Japan on Tuesday was transfixed by a 14-year-old prodigy who smashed the record for consecutive wins in a chess-like board game called shogi.
Junior high school student Sota Fujii notched up his 29th straight win late Monday, earning him rock-star media coverage with his face splashed across every major newspaper and the stunning feat topping newscasts.
Japanese media described the gruelling 11-hour match as “extraordinary” and “historic,” while Prime Minister Shinzo Abe also celebrated the win by Fujii, who trains against a computer.
The wunderkind only debuted on the pro shogi tour in December and has not been beaten since.
“I really couldn’t imagine I would win 29 straight,” he said after defeating a 19-year-old opponent.
“I’m delighted and very surprised,” he added.
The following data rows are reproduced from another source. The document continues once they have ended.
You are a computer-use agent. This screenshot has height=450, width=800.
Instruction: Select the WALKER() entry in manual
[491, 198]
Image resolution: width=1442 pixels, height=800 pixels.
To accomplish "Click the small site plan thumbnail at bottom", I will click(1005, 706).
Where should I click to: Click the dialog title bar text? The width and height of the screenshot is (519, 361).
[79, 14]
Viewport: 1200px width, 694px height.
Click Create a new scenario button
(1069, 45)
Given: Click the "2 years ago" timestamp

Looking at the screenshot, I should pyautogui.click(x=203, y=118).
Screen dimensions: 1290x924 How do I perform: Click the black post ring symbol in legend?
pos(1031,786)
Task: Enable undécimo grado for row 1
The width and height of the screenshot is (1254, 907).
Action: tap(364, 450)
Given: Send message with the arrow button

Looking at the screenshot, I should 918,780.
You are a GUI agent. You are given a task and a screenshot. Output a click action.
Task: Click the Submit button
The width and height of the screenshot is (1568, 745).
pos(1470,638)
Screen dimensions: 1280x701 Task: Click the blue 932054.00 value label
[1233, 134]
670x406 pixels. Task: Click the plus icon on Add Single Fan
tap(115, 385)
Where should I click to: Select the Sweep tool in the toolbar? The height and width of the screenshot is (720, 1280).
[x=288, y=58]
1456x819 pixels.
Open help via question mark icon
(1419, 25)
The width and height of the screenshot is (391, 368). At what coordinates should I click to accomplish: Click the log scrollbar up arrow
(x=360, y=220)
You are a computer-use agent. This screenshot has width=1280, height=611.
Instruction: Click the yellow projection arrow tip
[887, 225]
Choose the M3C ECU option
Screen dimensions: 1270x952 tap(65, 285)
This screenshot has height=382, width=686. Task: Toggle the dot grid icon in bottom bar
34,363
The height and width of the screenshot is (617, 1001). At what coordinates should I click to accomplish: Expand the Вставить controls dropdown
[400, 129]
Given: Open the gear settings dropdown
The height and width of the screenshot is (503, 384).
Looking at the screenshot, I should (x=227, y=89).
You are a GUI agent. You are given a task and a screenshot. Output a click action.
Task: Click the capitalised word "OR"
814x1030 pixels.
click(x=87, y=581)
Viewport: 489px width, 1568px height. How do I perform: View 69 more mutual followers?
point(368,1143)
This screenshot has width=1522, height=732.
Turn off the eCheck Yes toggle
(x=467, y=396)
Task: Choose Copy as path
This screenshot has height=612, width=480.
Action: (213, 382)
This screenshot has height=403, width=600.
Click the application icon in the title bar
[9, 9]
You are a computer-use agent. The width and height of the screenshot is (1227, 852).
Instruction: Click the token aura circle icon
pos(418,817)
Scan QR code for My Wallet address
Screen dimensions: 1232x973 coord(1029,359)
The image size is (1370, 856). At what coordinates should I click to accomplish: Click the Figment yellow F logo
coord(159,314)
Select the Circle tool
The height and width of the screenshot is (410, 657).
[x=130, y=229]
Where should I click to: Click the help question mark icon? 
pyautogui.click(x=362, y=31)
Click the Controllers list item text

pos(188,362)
In his first match in December, Fujii defeated a now 77-year-old who set the previous record for the youngest-ever professional decades earlier.
The game, which is usually played atop a wood block set on a tatami-mat flooring, is similar to chess with players vying to capture their opponent’s king. Unlike chess, captured pieces can be reused.
Fujii’s stunning victory comes after Google’s computer programme AlphaGo beat the world’s top-ranked player in the ancient Chinese board game Go last month.
AlphaGo took the first encounter in a three-game series against Chinese world number one Ke Jie in a highly anticipated match, a year after it trounced South Korean grandmaster Lee Se-Dol — the first time a computer programme beat a top player in a full contest.